── Dataset records ──

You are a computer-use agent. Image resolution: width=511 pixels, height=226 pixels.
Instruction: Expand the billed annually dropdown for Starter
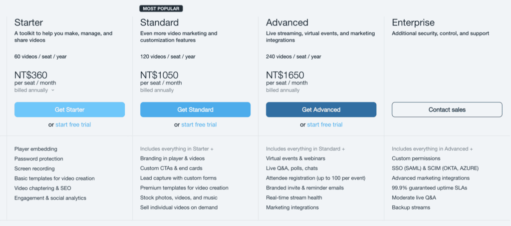[x=34, y=91]
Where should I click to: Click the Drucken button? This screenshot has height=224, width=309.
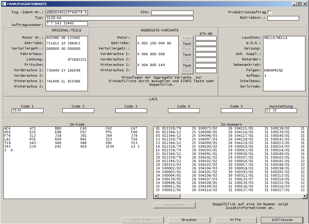click(x=189, y=220)
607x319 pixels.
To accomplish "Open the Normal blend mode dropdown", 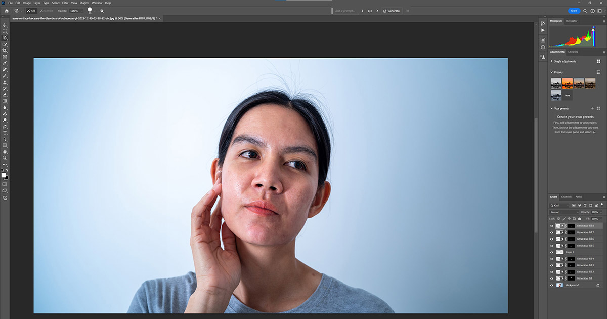I will 563,211.
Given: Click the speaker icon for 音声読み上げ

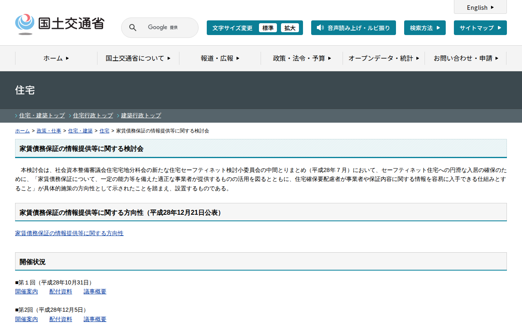Looking at the screenshot, I should pos(320,28).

───

Assignment:
Among the records, find each line where the word "pixels" occurs, and copy it.

Finished exercise:
You are a computer-use agent. Image resolution: width=511 pixels, height=226 pixels.
607x319 pixels.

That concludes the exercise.